CHEYENNE, Wyo. (AP) — The meaning of reams of new data from ground-water testing in a remote Wyoming gas field where the U.S. Environmental Protection Agency sparked concern last year will be a matter of interpretation.

Does the new science shore up damnation of hydraulic fracturing — the petroleum industry practice of blasting water, sand and chemicals deep beneath the water table? Or does it refute criticism of the technique as too much anxious hand-wringing?

No one is making either claim yet.

The U.S. Geological Survey on Wednesday released tables showing the amounts of dozens of various chemicals in the ground water below the Pavillion area of west-central Wyoming, but there was no analysis accompanying the data.

The information, from testing in late April, follows similar tests last year, when the EPA linked contaminants in two water wells to hydraulic fracturing, or fracking.

The new testing shows much lower levels of the carcinogen benzene than what the EPA reported. However, only one of the two wells was tested this time.

With no official interpretation as a guide, the pro-industry and environmental groups that weighed in almost instantly on the sensational EPA draft report in December were conspicuously quiet this time. Even Wyoming Gov. Matt Mead — who actively sought the new testing and whose own employees had a hand in it — passed on saying anything about what the data actually meant.

“We will be guided by science in the way we react to the investigation of impacts on water outside of Pavillion,” Mr. Mead said in a mild prepared statement.

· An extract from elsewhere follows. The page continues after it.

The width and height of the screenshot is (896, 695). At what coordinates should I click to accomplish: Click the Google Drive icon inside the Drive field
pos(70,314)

Benzene is a hydrocarbon commonly associated with oil and gas development. Last year’s EPA testing showed benzene at almost 50 times the recommended EPA limit. The new data — from tests that involved the state, the USGS, the EPA, and the Northern Arapaho and Eastern Shoshone Indian tribes — show benzene at 3 percent of the recommended EPA limit.

But researchers this time around decided they couldn’t extract enough water for a reliable sample from the well that showed the highest amount of benzene last year.

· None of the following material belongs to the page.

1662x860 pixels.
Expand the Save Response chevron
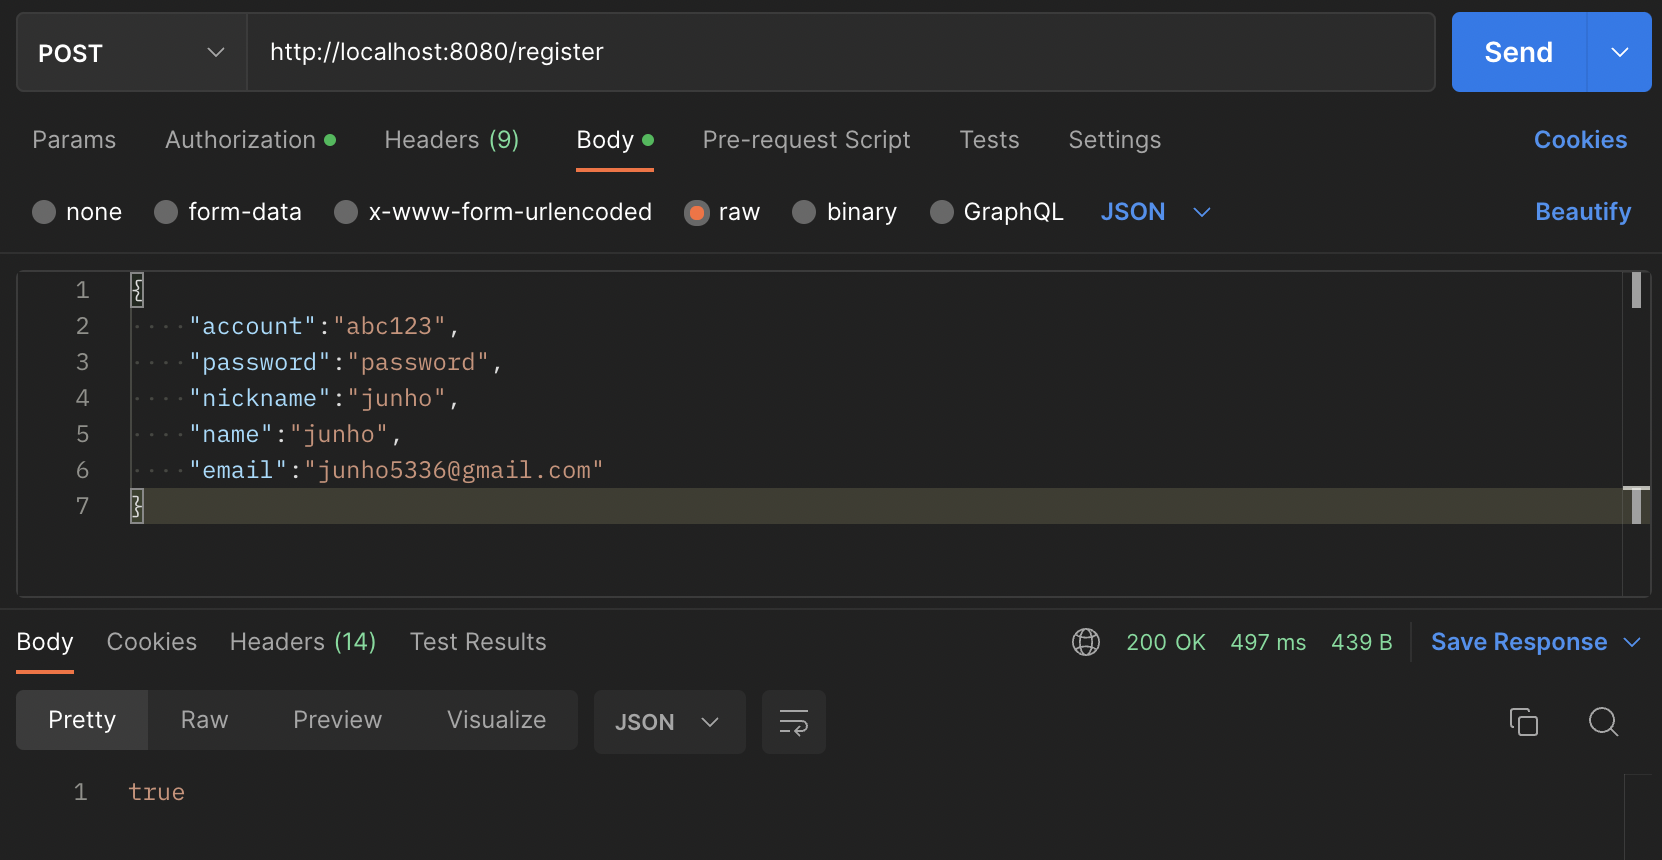click(x=1632, y=642)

In the well the researchers did use, the amount of any benzene in the ground water was too small to be detected last year. In that sense, the results for benzene this year are in line with last year’s.

The latest data is generally “consistent with groundwater monitoring data previously released,” EPA spokeswoman Alisha Johnson said by email.

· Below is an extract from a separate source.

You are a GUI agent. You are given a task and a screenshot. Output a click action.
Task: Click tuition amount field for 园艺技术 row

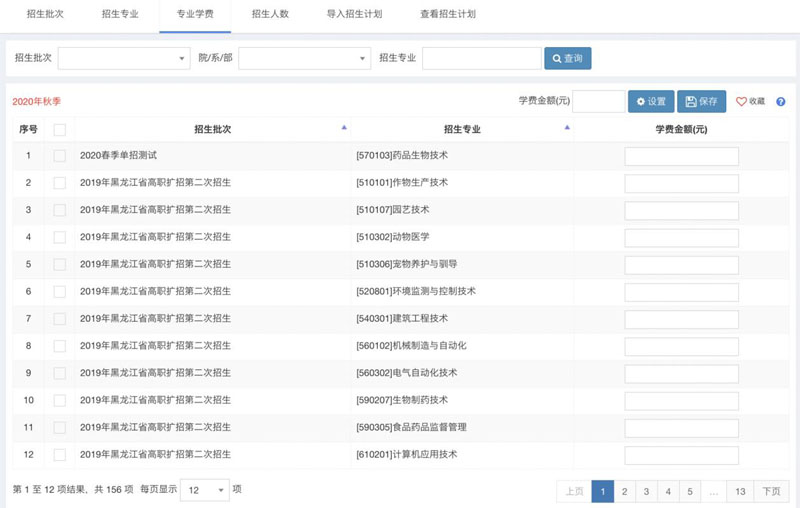681,210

The EPA has said repeatedly that the findings in Pavillion, where natural gas and drilling for it occur at a relatively shallow level, in no way can be applied to fracking that occurs in other geologic formations elsewhere.

Encana Corp., the Calgary, Alberta, company that operates the Pavillion gas field, also declined to comment on the meaning of the data. However, company spokesman Doug Hock said the fact that one of the wells didn’t produce enough water for the new testing casts doubt on the previous results.

EPA’s wells are improperly constructed,” he said by email.